The Himachal government has been directed to ensure from March 31 onwards no food items, including primary and essential food, are manufactured, transported, sold, packaged and distributed without conforming to the Food Safety and Standards Act of 2006 and the Food Safety and Standards (Packaging and Labelling) Regulation of 2011.
The state has also been directed to appoint a food commissioner, if not already appointed, within four weeks. It would also have to ensure that person is permitted to commence or carry on any food business without obtaining a licence.
Taking a strong stance on the adverse effects of plastic on health and environment, the Himachal Pradesh High Court had ordered a statewide ban on the sale of junk food in non-biodegradable packets from April 1, 2013.
The order came in response to three petitions filed in 2010 to reduce indiscriminate use of plastic.
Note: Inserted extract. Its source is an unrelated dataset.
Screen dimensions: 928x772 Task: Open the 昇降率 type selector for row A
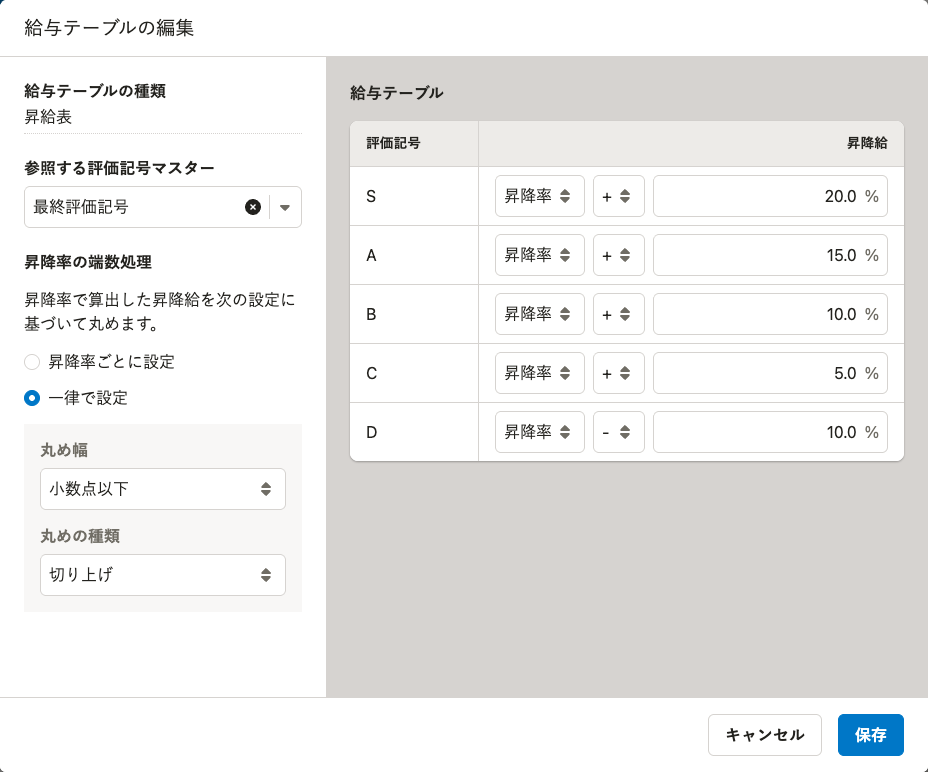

At that time the court had set up a committee to suggest ways to reduce use of plastic packaging in food items. The committee, headed by the then additional chief secretary of the state, however, failed to follow the order. Consequently, another committee was formed. After much dilly-dallying, the committee gave its list of recommendations in January this year. In its order, the court said the list is not final and more items could be included. The next hearing is on coming March 15.
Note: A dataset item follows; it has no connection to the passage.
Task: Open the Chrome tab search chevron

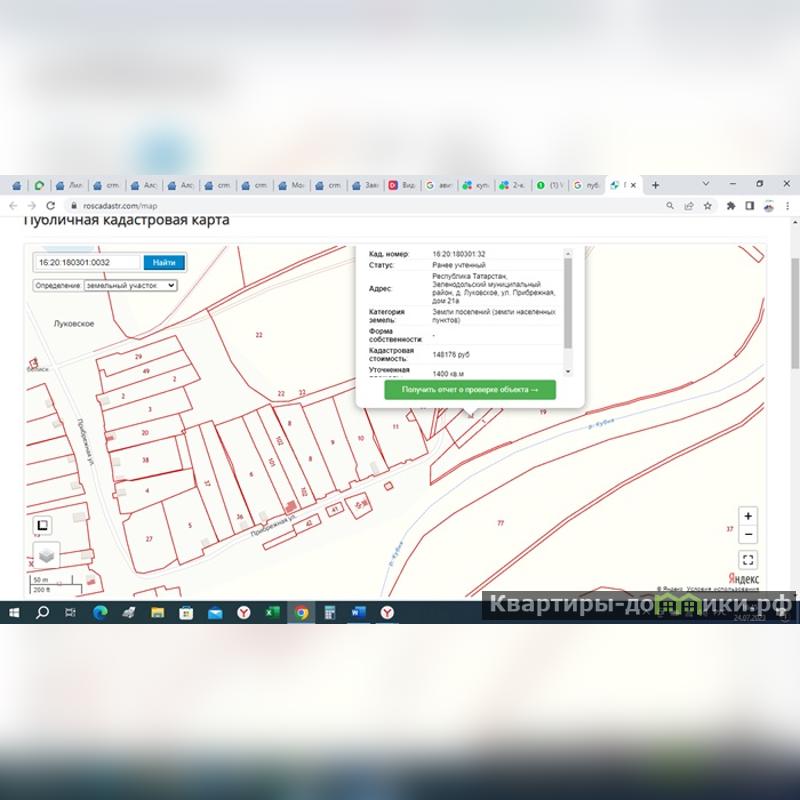Action: coord(706,184)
In its January 10 order, court had said — “We are not in any manner issuing directions that such items are banned because that is not within the purview of the court but if we follow the Himachal Pradesh Non-Biodegradable (Control) Act of 1995, the least we can do is to direct that these harmful items should be sold only in bio-degradable packing.” It said such packing might increase cost of products, “but it would be worth paying that extra money to protect environment and health of the children”.
Himachal Pradesh has successfully implemented its ban on plastic carry bags and other non-biodegradable products. It had proposed to extend the ban on junk food items with effect from July 1, 2013. In March 2013, a petition was filed by the Sanyukt Vyapar Mandal Khalini, the Indian Biscuits Manufacturers Association, NOIDA, the Haroli Block Industries Associations, and Tahliwal Una against the government notification. On September 3, the court hadstayed the said notification till November 19.
The High Court has now cleared the stay on the Himachal Pradesh government’s notification issued on 26 June 2013 imposing ban on sale, storage, entry, supply and manufacture of 25 junk items.
The court also vacated its stay on the notification issued by the Department of Science, Technology and Environment on June 26, 2013 imposing a ban on sale, storage, entry, supply and manufacture of these items in the state.
One of the petitioners against the government notification, the Indian Biscuit Manufacturers’ Association (IBMA), is now planning to file a review petition in the court.
KP Mohandas, secretary general of IBMA, said the court order is clearly against the interest of consumers, industry and trade. “We have been consulting the Indian Institute of Packaging (IIP) about introducing bio-degradable packaging. The director told us clearly that no such technology is available in the country for biodegradable packaging of mass food products such as biscuits. We are very disappointed with the order,” he said.
Bihari Lal Sharma, executive director of Shimla-based non-profit Youth for Sustainable Development, said it is an important development. Even though the court as not clarified what it means by essential and non-essential, its directions would have far-reaching consequences in stopping indiscriminate use of plastic. “However, proper implementation of the government notification to ban plastic packaging is the key to the resolving the problem,” he said.